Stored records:
|---|
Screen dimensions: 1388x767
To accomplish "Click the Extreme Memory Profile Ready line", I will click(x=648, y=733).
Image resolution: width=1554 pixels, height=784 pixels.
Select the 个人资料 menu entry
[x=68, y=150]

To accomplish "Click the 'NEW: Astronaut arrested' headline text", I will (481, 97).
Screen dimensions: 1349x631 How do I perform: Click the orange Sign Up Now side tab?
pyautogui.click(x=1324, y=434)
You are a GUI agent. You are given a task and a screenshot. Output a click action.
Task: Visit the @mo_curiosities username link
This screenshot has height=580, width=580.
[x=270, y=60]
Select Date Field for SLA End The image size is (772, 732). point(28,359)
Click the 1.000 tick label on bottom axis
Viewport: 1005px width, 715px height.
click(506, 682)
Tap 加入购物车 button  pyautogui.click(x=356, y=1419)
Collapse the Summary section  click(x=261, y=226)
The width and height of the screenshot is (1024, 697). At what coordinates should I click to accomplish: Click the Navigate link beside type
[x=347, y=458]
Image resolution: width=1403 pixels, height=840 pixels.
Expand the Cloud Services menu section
|---|
The problem: Nothing but a number belongs in the answer, namely how many lines above include "section".

Result for this task: 2